Is meal prep worth it?
For most people yes — batch-cooking a few meals saves money and weeknight stress, provided you'll actually eat the food and don't over-commit to elaborate recipes you'll abandon.
beginner
Meal prep pays off in money, time and decision fatigue, but only if the plan is realistic. The trap is prepping too much or food you get bored of, which ends in waste.
What it is
Verdict: Meal prep is worth it for most households. Cooking in batches cuts the per-meal cost, removes the daily "what's for dinner" decision, and usually beats takeaway on both price and nutrition.
It depends on: how consistent your schedule is; whether you'll actually eat leftovers; how much variety you need to stay interested; your fridge and freezer space; and how much time you can protect for a prep session.

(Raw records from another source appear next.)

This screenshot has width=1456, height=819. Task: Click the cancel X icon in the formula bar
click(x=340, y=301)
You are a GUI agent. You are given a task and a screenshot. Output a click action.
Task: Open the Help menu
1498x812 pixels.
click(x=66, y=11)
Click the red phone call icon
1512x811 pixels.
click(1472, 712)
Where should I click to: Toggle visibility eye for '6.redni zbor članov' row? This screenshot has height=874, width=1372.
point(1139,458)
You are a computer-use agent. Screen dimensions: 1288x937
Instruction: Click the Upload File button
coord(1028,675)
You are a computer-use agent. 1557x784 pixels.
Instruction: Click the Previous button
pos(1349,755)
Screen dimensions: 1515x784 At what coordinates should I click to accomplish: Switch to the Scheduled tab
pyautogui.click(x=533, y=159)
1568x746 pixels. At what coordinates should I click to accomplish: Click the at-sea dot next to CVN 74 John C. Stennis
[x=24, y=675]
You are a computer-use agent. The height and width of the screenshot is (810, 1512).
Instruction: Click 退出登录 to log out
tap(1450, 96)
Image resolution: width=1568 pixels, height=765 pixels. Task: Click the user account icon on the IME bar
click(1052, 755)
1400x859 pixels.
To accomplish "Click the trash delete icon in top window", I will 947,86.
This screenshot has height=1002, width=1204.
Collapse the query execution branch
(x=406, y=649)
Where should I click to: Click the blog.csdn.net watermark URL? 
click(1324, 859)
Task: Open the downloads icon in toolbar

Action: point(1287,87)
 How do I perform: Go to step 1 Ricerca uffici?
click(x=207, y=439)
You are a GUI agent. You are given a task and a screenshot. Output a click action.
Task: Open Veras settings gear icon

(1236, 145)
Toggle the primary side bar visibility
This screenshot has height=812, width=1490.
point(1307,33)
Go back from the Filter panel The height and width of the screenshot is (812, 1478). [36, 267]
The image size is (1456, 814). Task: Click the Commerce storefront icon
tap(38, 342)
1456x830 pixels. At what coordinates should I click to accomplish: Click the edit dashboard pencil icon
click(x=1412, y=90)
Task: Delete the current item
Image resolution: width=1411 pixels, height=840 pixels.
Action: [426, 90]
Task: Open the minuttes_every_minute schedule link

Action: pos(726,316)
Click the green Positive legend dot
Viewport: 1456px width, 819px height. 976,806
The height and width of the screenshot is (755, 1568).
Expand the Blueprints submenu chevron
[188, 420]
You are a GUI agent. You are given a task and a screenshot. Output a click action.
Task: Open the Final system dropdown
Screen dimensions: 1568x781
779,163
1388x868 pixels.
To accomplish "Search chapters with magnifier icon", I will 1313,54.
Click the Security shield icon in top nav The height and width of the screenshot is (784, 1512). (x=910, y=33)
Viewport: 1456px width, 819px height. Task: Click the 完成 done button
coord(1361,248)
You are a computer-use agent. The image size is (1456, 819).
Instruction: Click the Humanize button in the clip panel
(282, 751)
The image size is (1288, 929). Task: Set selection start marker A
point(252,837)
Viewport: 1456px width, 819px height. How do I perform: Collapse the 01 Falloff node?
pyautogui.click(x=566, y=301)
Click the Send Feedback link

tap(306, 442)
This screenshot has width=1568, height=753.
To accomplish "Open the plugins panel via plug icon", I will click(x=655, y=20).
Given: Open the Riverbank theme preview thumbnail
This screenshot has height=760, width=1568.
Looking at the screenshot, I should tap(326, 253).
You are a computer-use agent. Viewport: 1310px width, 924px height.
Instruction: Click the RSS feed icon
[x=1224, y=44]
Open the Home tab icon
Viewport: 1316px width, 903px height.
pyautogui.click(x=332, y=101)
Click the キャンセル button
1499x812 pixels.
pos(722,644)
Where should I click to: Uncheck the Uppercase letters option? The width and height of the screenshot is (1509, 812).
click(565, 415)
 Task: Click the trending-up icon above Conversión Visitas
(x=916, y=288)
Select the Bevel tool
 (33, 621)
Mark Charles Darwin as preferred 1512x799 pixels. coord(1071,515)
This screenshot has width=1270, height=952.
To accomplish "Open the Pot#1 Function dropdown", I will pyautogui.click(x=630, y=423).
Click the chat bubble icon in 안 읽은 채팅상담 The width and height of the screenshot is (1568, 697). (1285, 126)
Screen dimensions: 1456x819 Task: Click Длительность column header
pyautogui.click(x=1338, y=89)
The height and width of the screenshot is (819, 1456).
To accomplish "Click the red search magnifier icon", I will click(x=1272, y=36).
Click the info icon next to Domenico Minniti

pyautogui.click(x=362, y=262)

Steps to start small: (1) Prep just 2–3 meals for the week, not every meal. (2) Pick recipes that store and reheat well. (3) Cook components (grains, proteins, roasted vegetables) you can mix, rather than identical boxed meals. (4) Use the freezer to avoid week-four boredom. (5) Scale up only once the habit sticks.
Pitfalls: the biggest is over-ambition — prepping seven identical dinners you're sick of by Wednesday, then throwing them out. Food waste erases the savings. Start modestly and build.
Worked example
Prepping three lunches instead of buying them out can save a meaningful sum each week and hours of midday decision-making — a small, sustainable win that compounds over a year.
Failure mode — when it misleads
New preppers often cook a full week of one elaborate meal, lose interest by mid-week, and bin the rest. Boredom and spoilage are what kill the savings.
How to apply it
Start with: (1) Two or three meals, not seven. (2) Reheat-friendly recipes. (3) Mix-and-match components. (4) Freezer backup. If it sticks for a month, scale up.